In the coding index, GPT-5.5 gets 59.1, 58.5, 56.2, and 52.1 for xhigh, high, medium, and low while Muse Spark is behind at 47.5. For agentic, GPT-5.5 gets 74.1, 72.0, 69.4, and 59.7 (xhigh, high, medium, low) while Muse Spark gets 62.0 (beating only GPT-5.5 low).

GPT-5.5 only gets beaten by Opus 4.8 in their general index, is the top spot for coding, and is #3 behind Opus 4.8 and GLM-5.2 for agentic (excluding Fable 5 which takes the top spot, but is unavailable).


It's always nice to see how open source models growing, hope we will have good performance with lower tier hardware some day.


Local models are already useful today. The next milestone is getting this level of performance onto truly affordable hardware.


NVidia has less than zero reason to ship cards ideal for this at low prices.

AMD’s stock price reflects a hope they launch a CUDA alternative. But this is unlikely for the near future.

There is a lot of interest in preventing China coming in with cheap AI hardware.

So I expect the direction to be good local models that few can run effectively.


The Chinese will flood the market with cheap AI chips just like they did with EV cars. As consumers we can’t thank them enough.


I think it will eventually result in regulation and a potential grey market, and/or implosion of the centralized LLM services — I doubt they can keep hardware from becoming cheaper forever, and diminishing returns will make consumer hardware suitable for all but the hardest problems. At that point, the hardware “moat” will be completely gone and have become an extreme unrecoverable sunk cost.


Well, most people were not liking Fable when it was available anyway, because it refused to answer questions very often.


On some it does yes, also in real usage.

It avoided answering 2/21 tests in this specific benchmark mark, that's already 90% max score already.


I'm glad those tests apparently work out for you but a benchmark where three of the top 5 models are different flavors of Gemini Flash and zero are anything by Anthropic, is just so wildly divergent from my personal experience with the models that it's not useful to me.
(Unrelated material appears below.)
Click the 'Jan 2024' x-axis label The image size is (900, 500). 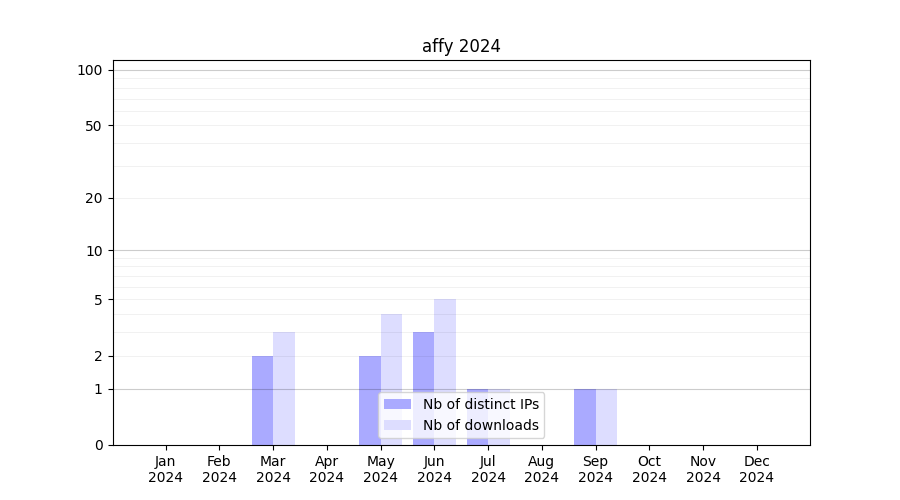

Whatever it is you're measuring, it's not anything related to what I use models for.


Thanks for the feedback!

What are you using Claude models for? Coding only? Computer use? Which harness?


Not only coding but also general knowledge work, anything from learning about how some things work (e.g. walking me through PNP vs NPN transistors) to summarizing texts, doing web research, and occasionally some OCR.
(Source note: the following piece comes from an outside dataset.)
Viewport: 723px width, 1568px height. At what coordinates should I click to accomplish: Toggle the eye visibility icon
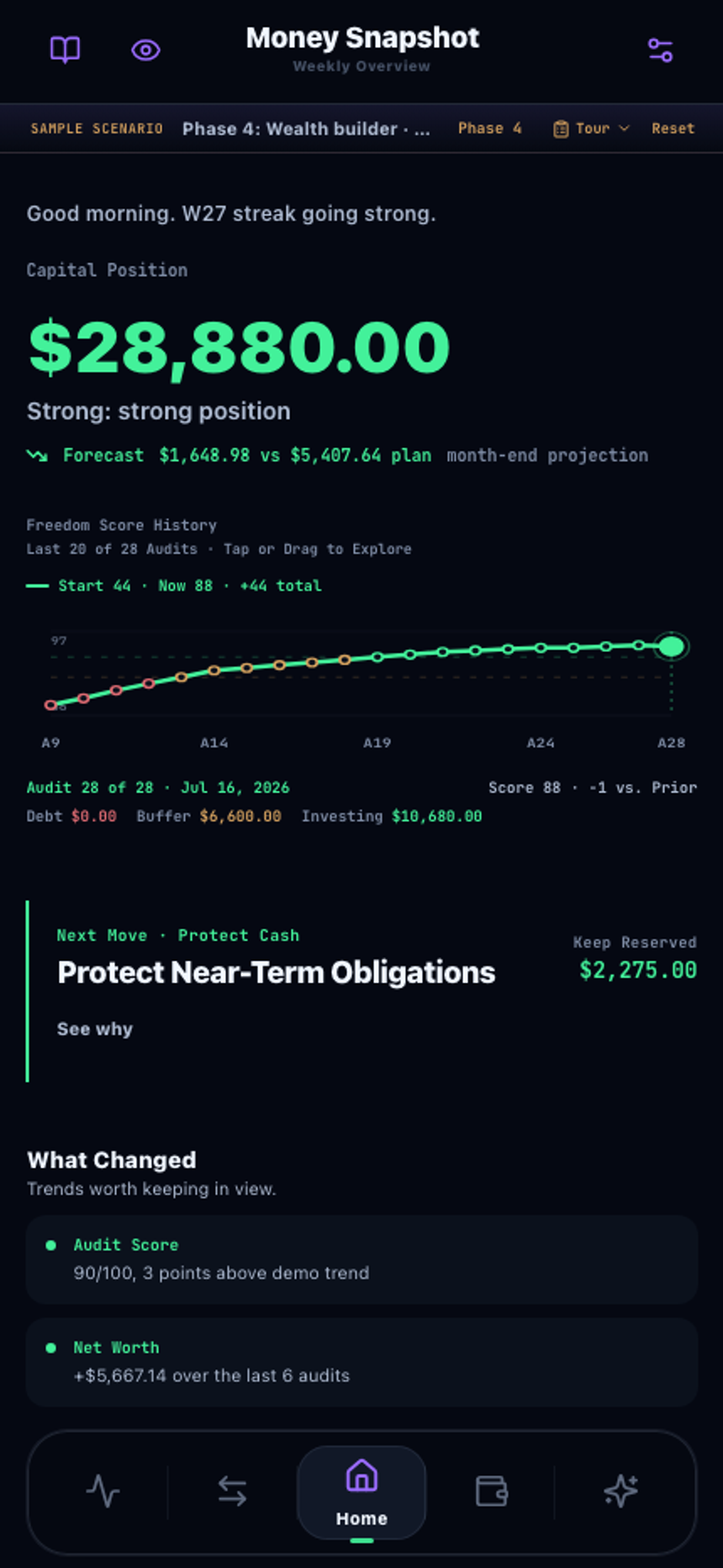point(145,50)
I've experimented with a few models for all this and have found Gemini the best at OCR but quite a bit worse at the rest. Claude is worse than GPT at web research-shaped things, but Opus 4.8 wins my anecdote benchmark for the other tasks besides those two.
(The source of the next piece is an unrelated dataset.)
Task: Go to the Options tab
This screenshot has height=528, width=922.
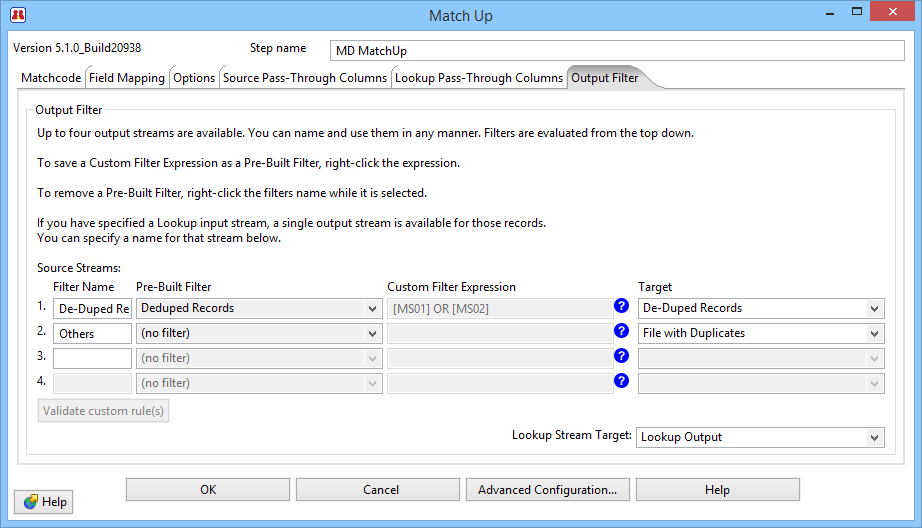Action: [x=194, y=78]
But really, for code or knowlege stuff Gemini is markedly worse than the others, while Opus and GPT 5.5 are very very close.


There’s no way Anthropic can keep jacking up the prices like this for every marginally better model. I think even tokenmaxxing companies are going to soon balk at $50/million output tokens.


Anthropic wants to ban the alternatives through regulation and ideally provide differential access with differential pricing.